My mother, a high school graduate, was a teacher in the one-room country school like I went to for nine years. School was out, complete, the final picnic done before the corn planting date. It was a rule.

So the date for the wedding had a lot to do with the cycle of the seasons, the cycle of farming, the basic cycle of life. As it turns out, I owe my very existence (and so do you) to those cycles.

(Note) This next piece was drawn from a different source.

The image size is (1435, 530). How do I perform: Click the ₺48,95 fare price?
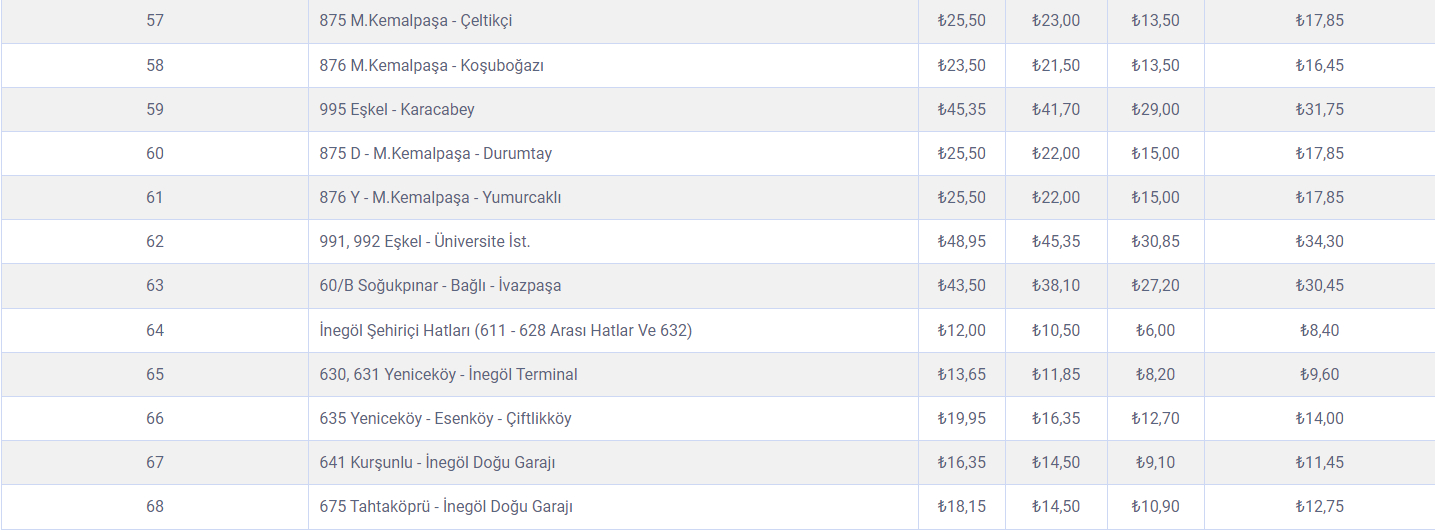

The clipping from the paper had the fact that there were flowers, the cousin who was a preacher that performed the ceremony and the list of witnesses, and the clipping came from the daughter of the young woman who was my mother’s maid of honor. From the description and what I have heard, the cost of the wedding was minimal, not like the cost of weddings that try to live up to what the brides see on the reality shows today. According to Cost of Wedding.com, the average cost for Americans is now $25,656—not including the honeymoon. My parents went to Onawa, Iowa overnight. But the marriage lasted for over 55 years, “until death do us part.”

There has always been a “right-ness” about that date for me, now in the distant past, nearly 80 years ago. Birthdays are random, but that date was like my parents; not whimsical, completely practical, closely associated with the land and the seasons. Right and proper.